Information given:
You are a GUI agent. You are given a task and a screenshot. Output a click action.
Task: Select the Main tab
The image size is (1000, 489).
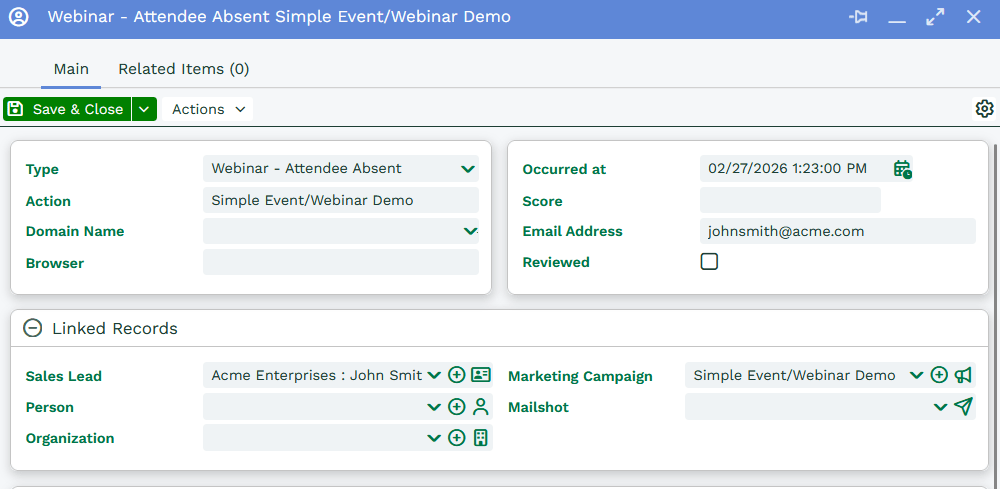(x=71, y=69)
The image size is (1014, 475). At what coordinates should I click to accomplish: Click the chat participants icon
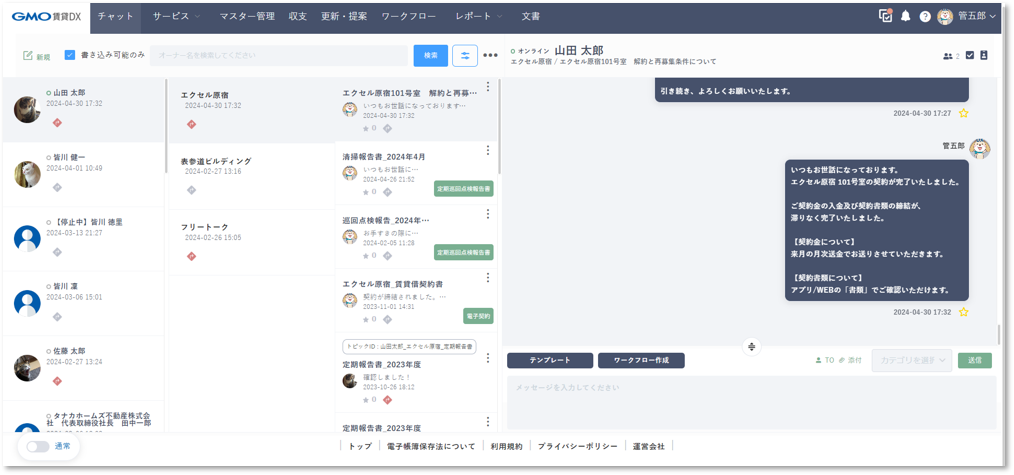[x=948, y=56]
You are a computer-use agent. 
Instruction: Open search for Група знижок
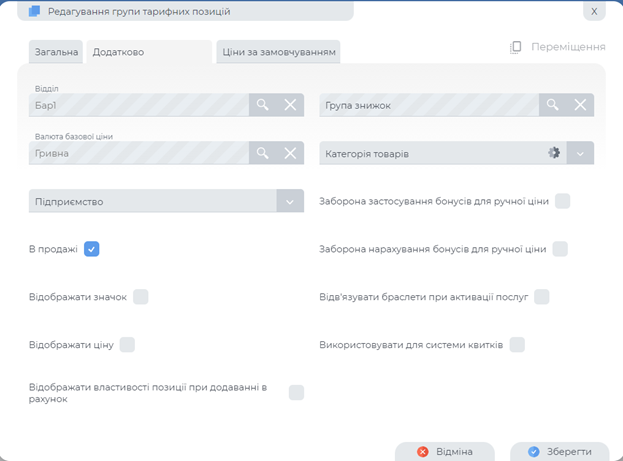pyautogui.click(x=552, y=105)
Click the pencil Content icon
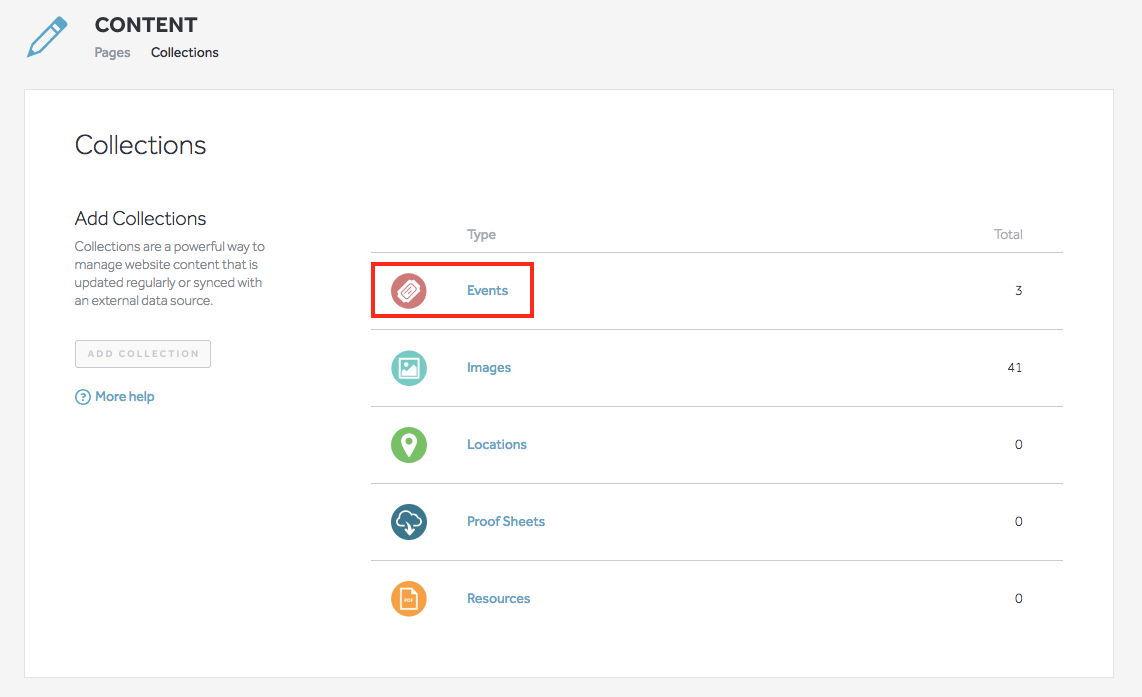The image size is (1142, 697). point(48,37)
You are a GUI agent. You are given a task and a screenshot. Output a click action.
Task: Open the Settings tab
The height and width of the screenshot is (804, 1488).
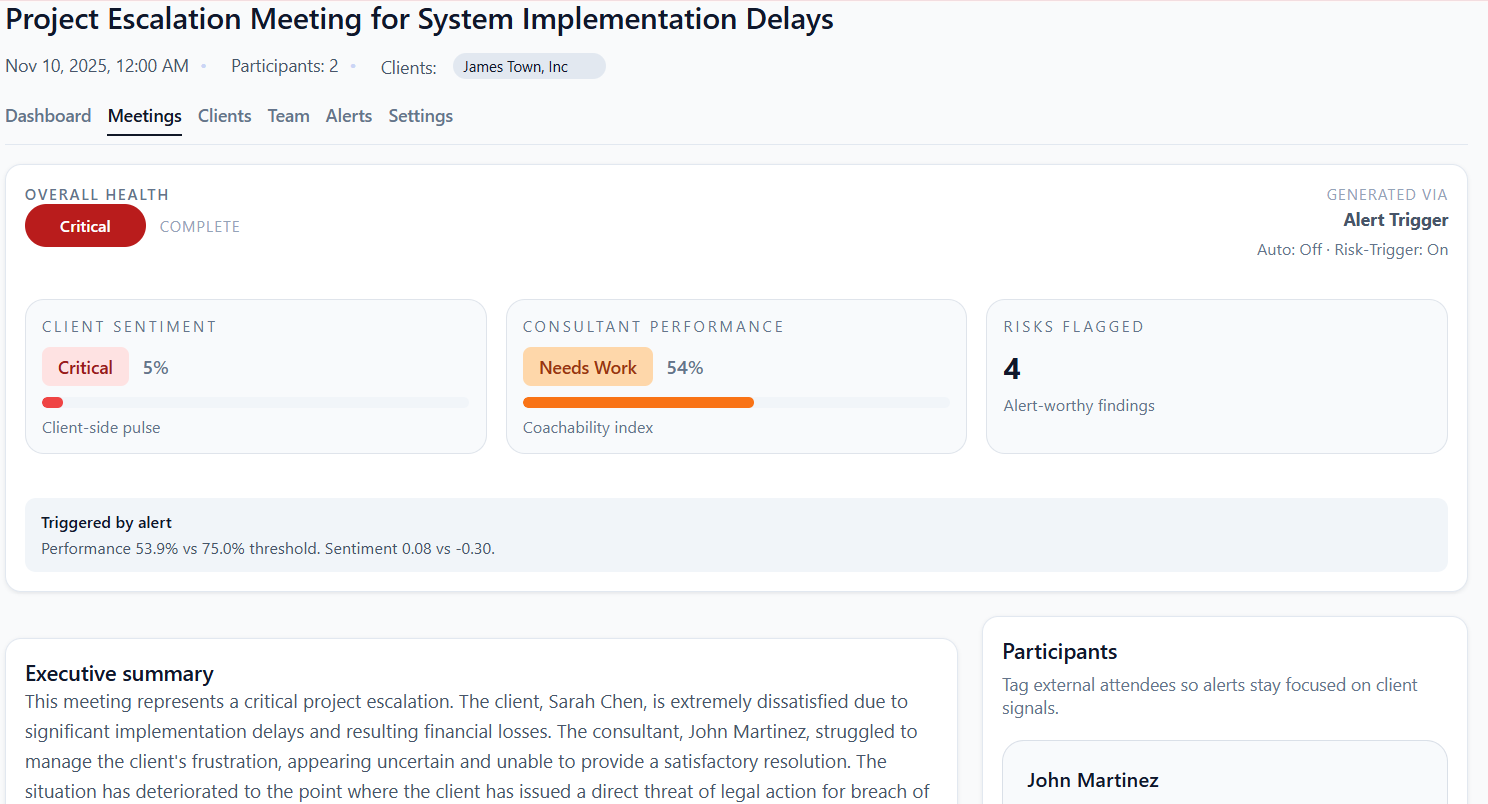click(420, 116)
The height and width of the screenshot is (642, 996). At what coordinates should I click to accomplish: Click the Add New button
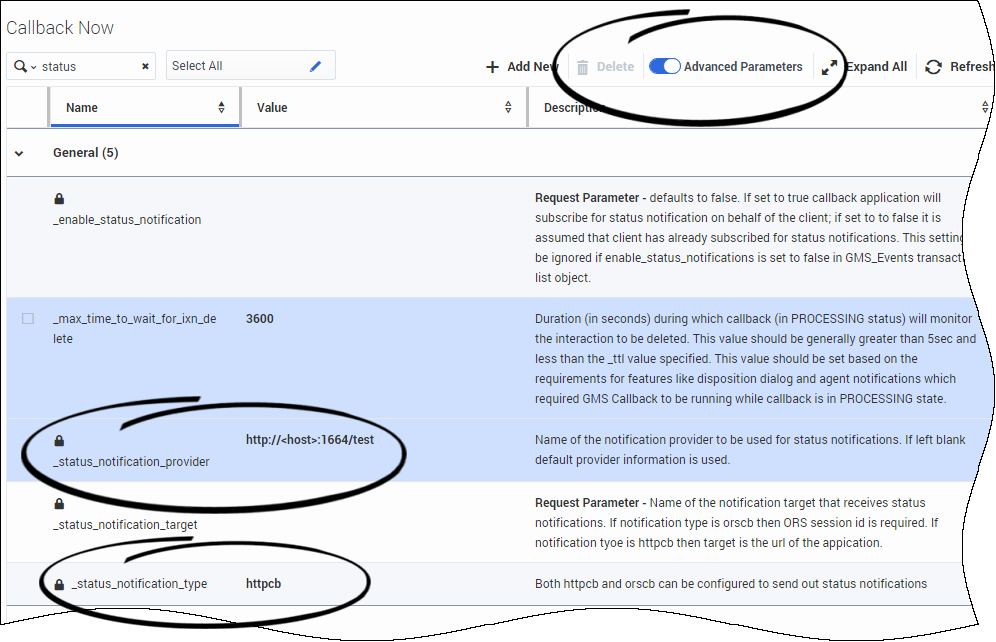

Task brief: Above are the records; return the lines in them from the one with "Task: Select the Main tab" to the one with "You are a computer-use agent.", inclusive, exactly and without images.

Exercise result:
Task: Select the Main tab
The image size is (1000, 489).
(x=71, y=69)
The image size is (1014, 475). At what coordinates should I click to accomplish: Click the chat participants icon
[x=948, y=56]
You are a computer-use agent. 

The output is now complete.